Saved entries

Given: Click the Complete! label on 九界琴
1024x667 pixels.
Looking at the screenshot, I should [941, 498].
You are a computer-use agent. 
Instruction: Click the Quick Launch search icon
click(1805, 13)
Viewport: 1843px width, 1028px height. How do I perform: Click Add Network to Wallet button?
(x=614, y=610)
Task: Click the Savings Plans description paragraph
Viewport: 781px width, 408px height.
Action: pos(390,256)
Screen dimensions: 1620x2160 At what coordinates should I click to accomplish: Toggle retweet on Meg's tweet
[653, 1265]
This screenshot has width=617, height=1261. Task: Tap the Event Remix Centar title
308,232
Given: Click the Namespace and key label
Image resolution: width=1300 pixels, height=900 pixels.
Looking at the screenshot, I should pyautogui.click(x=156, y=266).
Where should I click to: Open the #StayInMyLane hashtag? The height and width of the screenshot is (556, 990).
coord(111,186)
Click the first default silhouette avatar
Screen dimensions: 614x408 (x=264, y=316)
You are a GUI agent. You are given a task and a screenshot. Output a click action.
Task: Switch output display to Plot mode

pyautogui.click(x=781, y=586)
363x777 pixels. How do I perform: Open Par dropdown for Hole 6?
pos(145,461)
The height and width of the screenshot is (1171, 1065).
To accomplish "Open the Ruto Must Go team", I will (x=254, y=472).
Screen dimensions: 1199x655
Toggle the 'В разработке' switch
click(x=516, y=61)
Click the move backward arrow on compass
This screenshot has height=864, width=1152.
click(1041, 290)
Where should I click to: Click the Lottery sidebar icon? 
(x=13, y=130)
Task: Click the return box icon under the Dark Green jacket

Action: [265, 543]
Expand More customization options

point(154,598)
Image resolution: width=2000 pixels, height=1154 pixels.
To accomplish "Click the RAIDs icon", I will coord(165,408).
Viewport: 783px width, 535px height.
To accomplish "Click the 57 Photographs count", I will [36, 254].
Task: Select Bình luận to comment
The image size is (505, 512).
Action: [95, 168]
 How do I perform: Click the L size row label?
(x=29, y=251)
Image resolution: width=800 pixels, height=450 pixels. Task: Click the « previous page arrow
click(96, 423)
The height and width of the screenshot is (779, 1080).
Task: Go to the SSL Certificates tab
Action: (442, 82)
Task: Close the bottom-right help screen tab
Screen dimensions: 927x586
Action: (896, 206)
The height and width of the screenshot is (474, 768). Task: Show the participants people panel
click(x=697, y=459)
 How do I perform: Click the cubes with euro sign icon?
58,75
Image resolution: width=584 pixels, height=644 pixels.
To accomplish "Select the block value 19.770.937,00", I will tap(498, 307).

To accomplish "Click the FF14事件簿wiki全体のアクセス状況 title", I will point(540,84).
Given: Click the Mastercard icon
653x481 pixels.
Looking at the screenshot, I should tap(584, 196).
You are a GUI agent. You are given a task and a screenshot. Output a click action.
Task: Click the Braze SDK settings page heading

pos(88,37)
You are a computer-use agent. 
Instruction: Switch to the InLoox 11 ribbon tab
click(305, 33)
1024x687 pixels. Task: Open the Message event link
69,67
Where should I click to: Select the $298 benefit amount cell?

Instructions for the task>
Once you have read the data above, print all of it again exactly.

Exercise output>
Given: Click the Complete! label on 九界琴
1024x667 pixels.
Looking at the screenshot, I should [941, 498].
You are a computer-use agent. 
Instruction: Click the Quick Launch search icon
click(1805, 13)
Viewport: 1843px width, 1028px height. How do I perform: Click Add Network to Wallet button?
(x=614, y=610)
Task: Click the Savings Plans description paragraph
Viewport: 781px width, 408px height.
Action: pos(390,256)
Screen dimensions: 1620x2160 At what coordinates should I click to accomplish: Toggle retweet on Meg's tweet
[653, 1265]
This screenshot has width=617, height=1261. Task: Tap the Event Remix Centar title
308,232
Given: Click the Namespace and key label
Image resolution: width=1300 pixels, height=900 pixels.
Looking at the screenshot, I should pyautogui.click(x=156, y=266).
Where should I click to: Open the #StayInMyLane hashtag? The height and width of the screenshot is (556, 990).
coord(111,186)
Click the first default silhouette avatar
Screen dimensions: 614x408 (x=264, y=316)
You are a GUI agent. You are given a task and a screenshot. Output a click action.
Task: Switch output display to Plot mode

pyautogui.click(x=781, y=586)
363x777 pixels. How do I perform: Open Par dropdown for Hole 6?
pos(145,461)
The height and width of the screenshot is (1171, 1065).
To accomplish "Open the Ruto Must Go team", I will (x=254, y=472).
Screen dimensions: 1199x655
Toggle the 'В разработке' switch
click(x=516, y=61)
Click the move backward arrow on compass
This screenshot has height=864, width=1152.
click(1041, 290)
Where should I click to: Click the Lottery sidebar icon? 
(x=13, y=130)
Task: Click the return box icon under the Dark Green jacket

Action: [265, 543]
Expand More customization options

point(154,598)
Image resolution: width=2000 pixels, height=1154 pixels.
To accomplish "Click the RAIDs icon", I will coord(165,408).
Viewport: 783px width, 535px height.
To accomplish "Click the 57 Photographs count", I will [36, 254].
Task: Select Bình luận to comment
The image size is (505, 512).
Action: [95, 168]
 How do I perform: Click the L size row label?
(x=29, y=251)
Image resolution: width=800 pixels, height=450 pixels. Task: Click the « previous page arrow
click(96, 423)
The height and width of the screenshot is (779, 1080).
Task: Go to the SSL Certificates tab
Action: (442, 82)
Task: Close the bottom-right help screen tab
Screen dimensions: 927x586
Action: (896, 206)
The height and width of the screenshot is (474, 768). Task: Show the participants people panel
click(x=697, y=459)
 How do I perform: Click the cubes with euro sign icon?
58,75
Image resolution: width=584 pixels, height=644 pixels.
To accomplish "Select the block value 19.770.937,00", I will tap(498, 307).

To accomplish "Click the FF14事件簿wiki全体のアクセス状況 title", I will point(540,84).
Given: Click the Mastercard icon
653x481 pixels.
Looking at the screenshot, I should tap(584, 196).
You are a GUI agent. You are given a task and a screenshot. Output a click action.
Task: Click the Braze SDK settings page heading

pos(88,37)
You are a computer-use agent. 
Instruction: Switch to the InLoox 11 ribbon tab
click(305, 33)
1024x687 pixels. Task: Open the Message event link
69,67
Where should I click to: Select the $298 benefit amount cell?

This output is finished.